Work instruction |
Look for the string "Open" in the data below, and copy each line that holds it.

[Stored data entries]
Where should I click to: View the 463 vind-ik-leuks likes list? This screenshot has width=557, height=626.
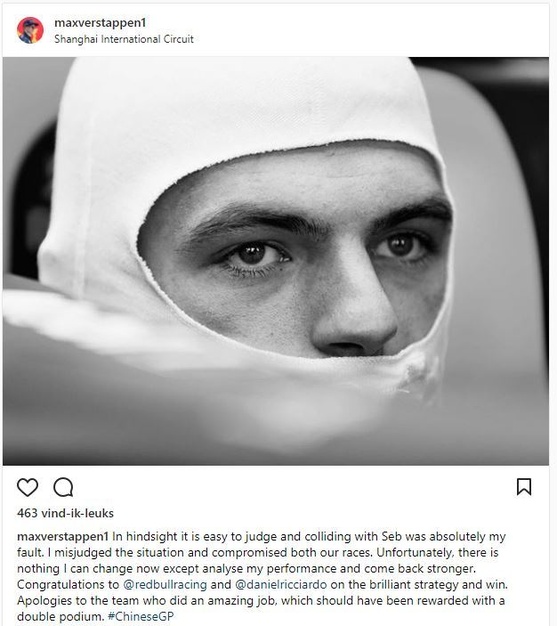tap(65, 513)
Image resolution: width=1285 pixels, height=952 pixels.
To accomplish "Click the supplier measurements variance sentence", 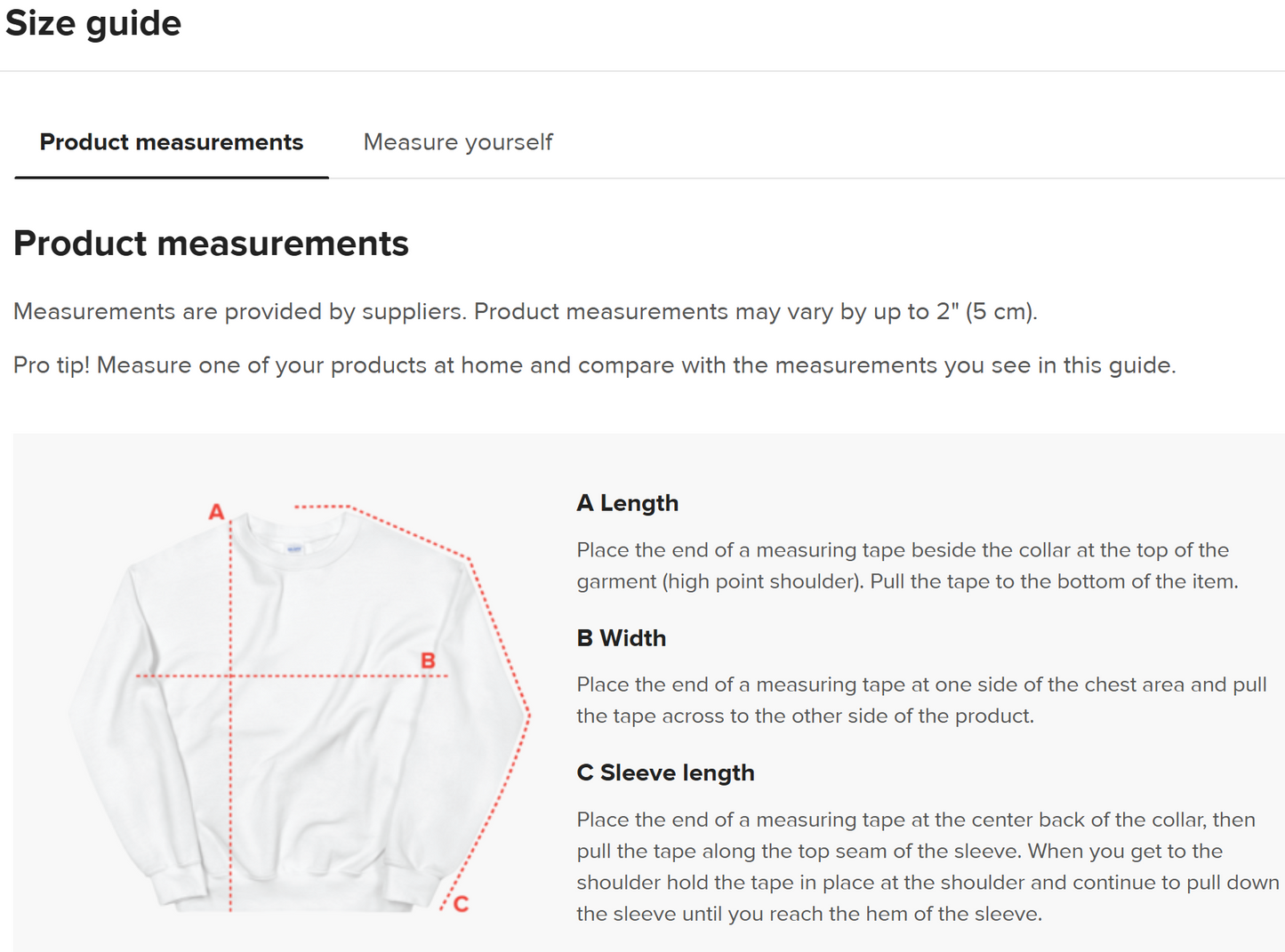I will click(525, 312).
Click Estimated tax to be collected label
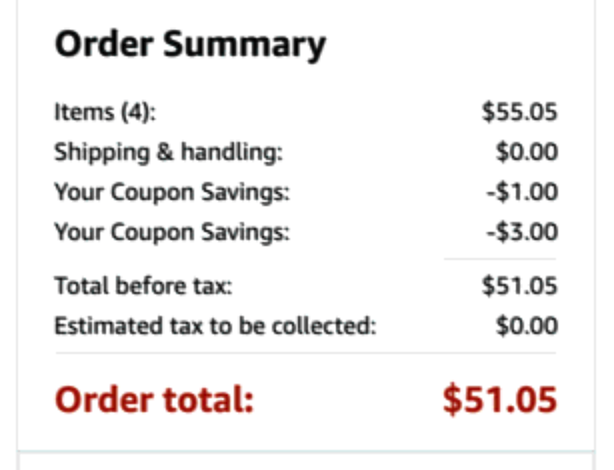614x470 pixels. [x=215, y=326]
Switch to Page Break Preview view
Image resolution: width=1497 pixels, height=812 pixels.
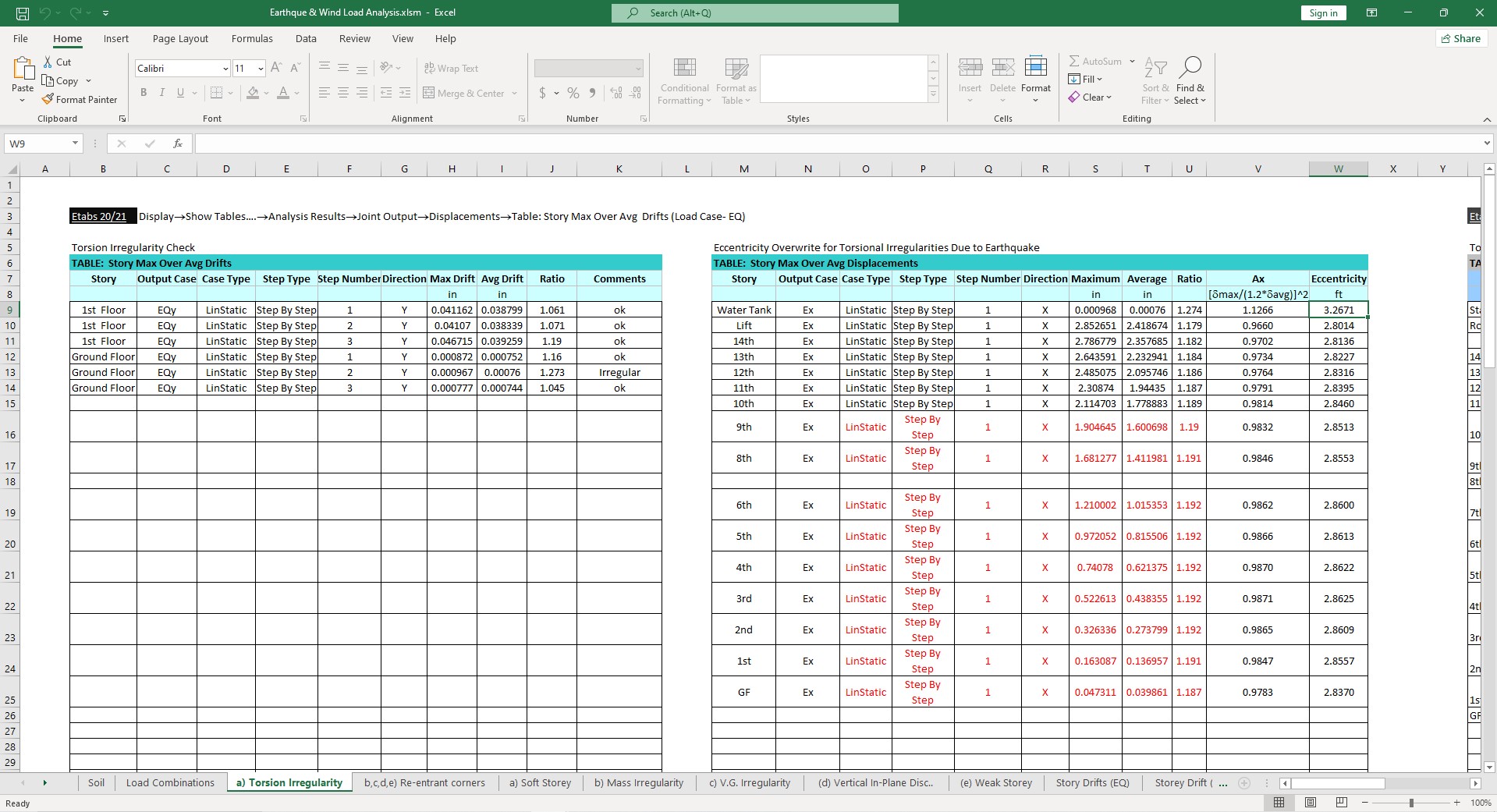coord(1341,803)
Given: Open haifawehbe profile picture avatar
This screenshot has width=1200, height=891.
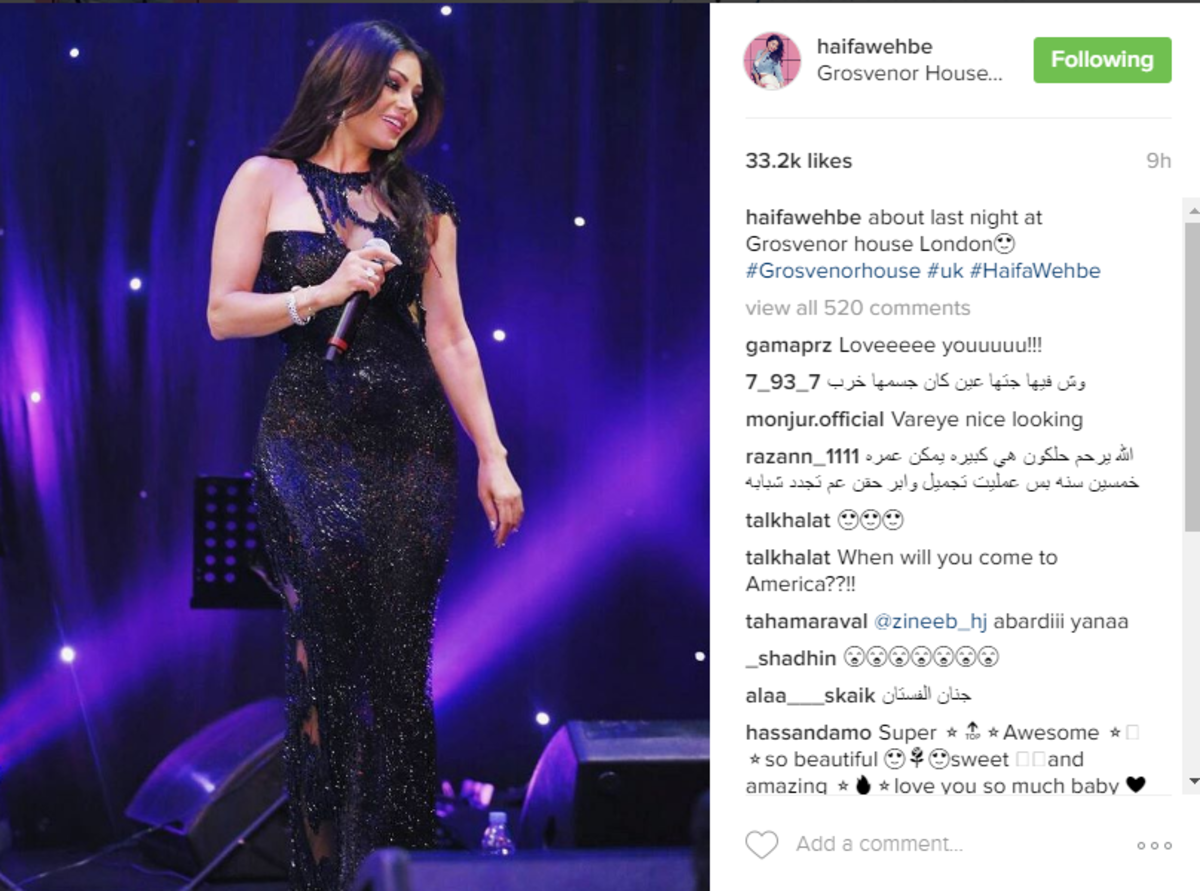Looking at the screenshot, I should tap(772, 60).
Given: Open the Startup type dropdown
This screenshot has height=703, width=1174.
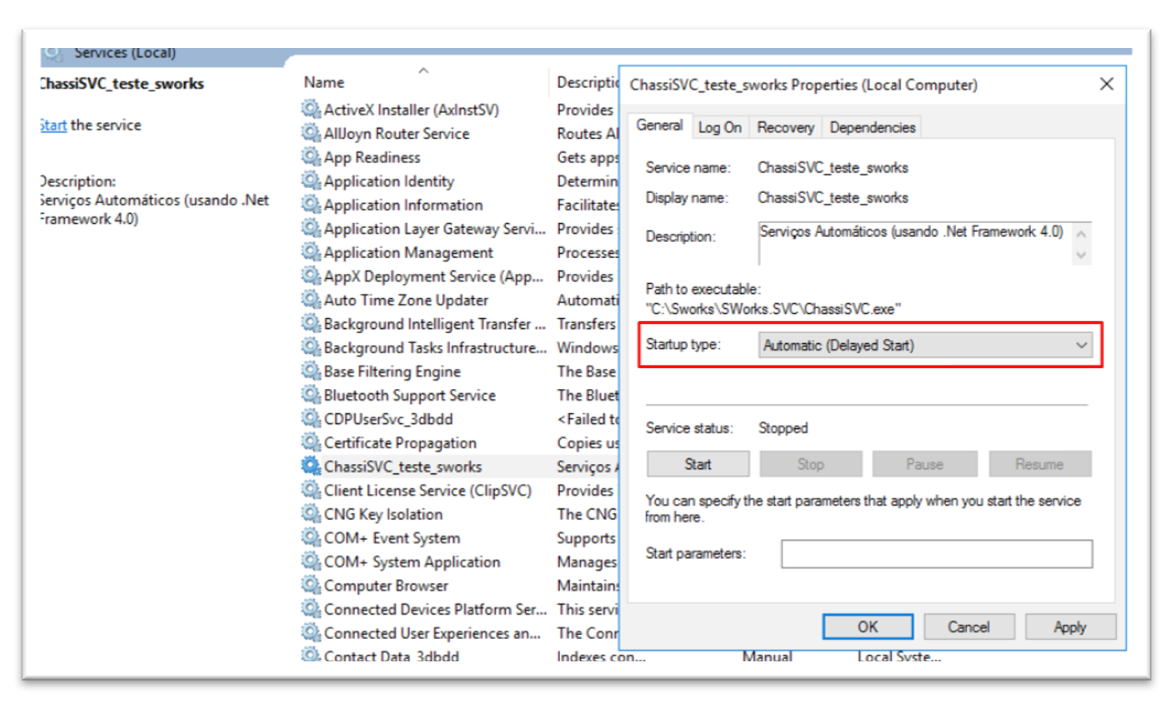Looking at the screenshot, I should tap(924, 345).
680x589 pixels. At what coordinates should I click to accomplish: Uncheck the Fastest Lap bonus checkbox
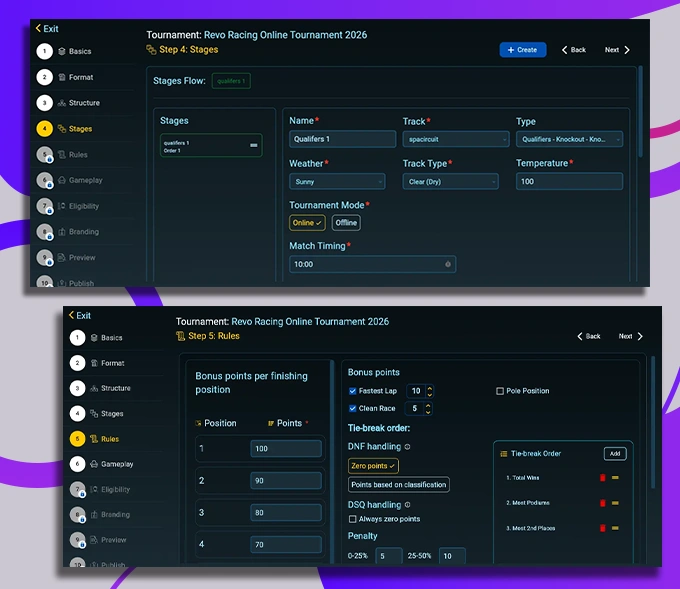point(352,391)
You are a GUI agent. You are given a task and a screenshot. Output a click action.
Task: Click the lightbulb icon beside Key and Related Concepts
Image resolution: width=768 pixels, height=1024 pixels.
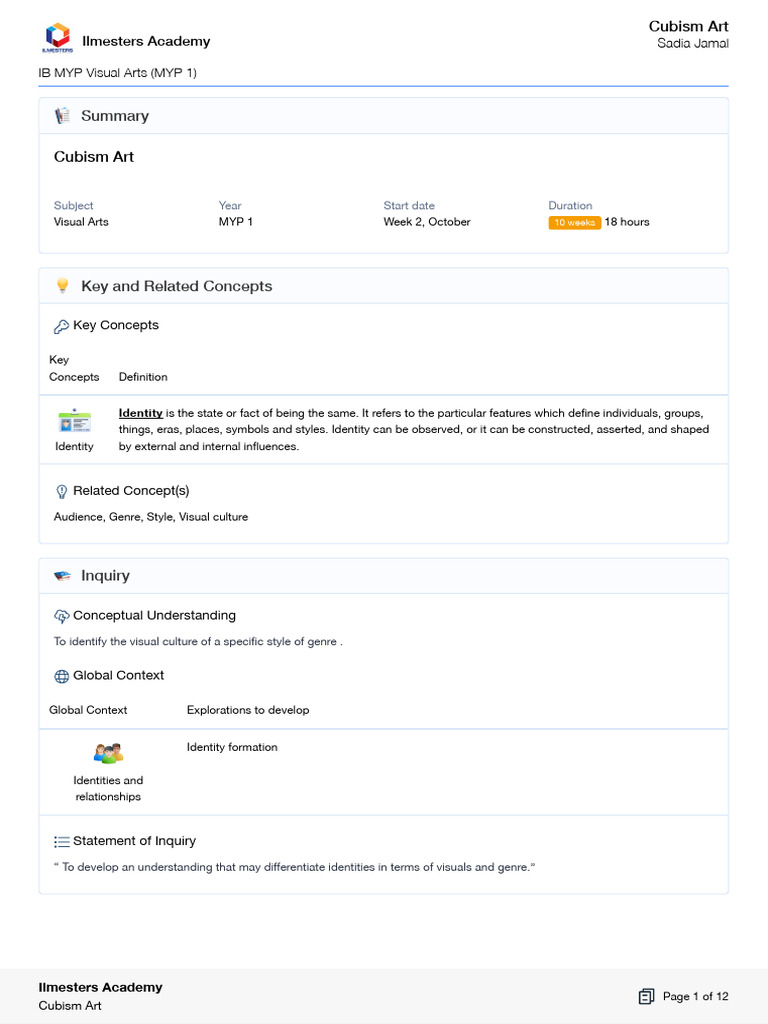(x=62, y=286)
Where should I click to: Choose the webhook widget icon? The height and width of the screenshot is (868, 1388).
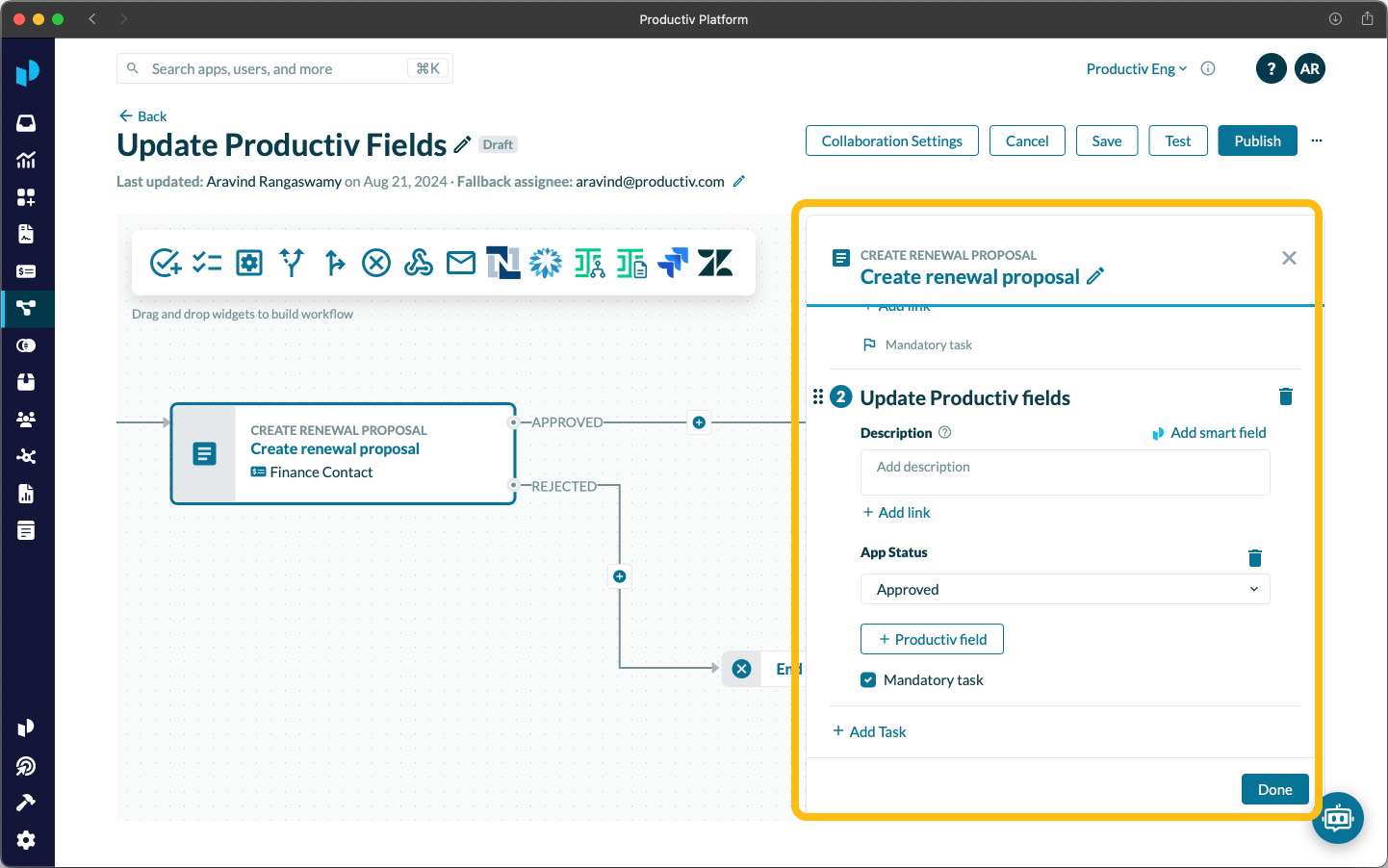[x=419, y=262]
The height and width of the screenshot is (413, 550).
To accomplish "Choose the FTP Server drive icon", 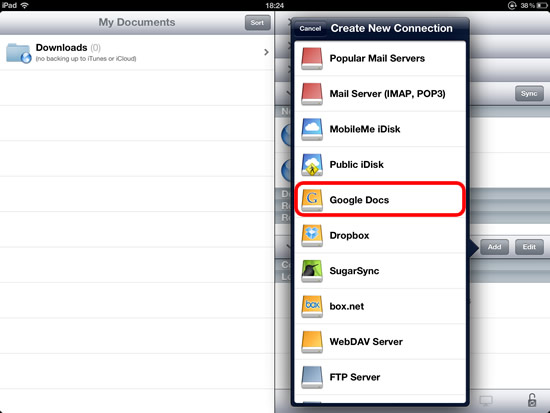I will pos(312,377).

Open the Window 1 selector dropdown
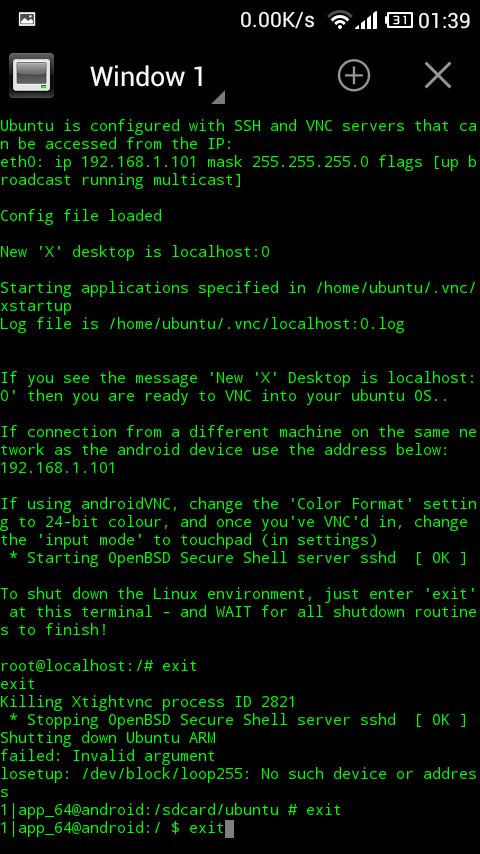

Solution |
Given: Open haifawehbe profile picture avatar
Given: Open the Startup type dropdown
Open the Window 1 selector dropdown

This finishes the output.